Given records Block Start

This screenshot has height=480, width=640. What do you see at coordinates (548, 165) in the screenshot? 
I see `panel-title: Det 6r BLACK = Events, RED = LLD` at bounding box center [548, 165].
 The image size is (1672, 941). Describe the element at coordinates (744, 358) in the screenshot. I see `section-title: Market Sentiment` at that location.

Given records Block End
Given records Block Start

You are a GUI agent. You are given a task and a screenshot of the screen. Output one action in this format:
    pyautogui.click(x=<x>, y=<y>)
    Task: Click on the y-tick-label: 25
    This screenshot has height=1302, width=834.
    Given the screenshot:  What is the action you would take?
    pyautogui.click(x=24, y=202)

Given records Block End

◆ Work instructions: Copy the lines of the records starting at the line containing "This screenshot has height=480, width=640." and ending at the line containing "The image size", both included, with nothing changed.

◆ Answer to this task:
This screenshot has height=480, width=640. What do you see at coordinates (548, 165) in the screenshot? 
I see `panel-title: Det 6r BLACK = Events, RED = LLD` at bounding box center [548, 165].
 The image size is (1672, 941). Describe the element at coordinates (744, 358) in the screenshot. I see `section-title: Market Sentiment` at that location.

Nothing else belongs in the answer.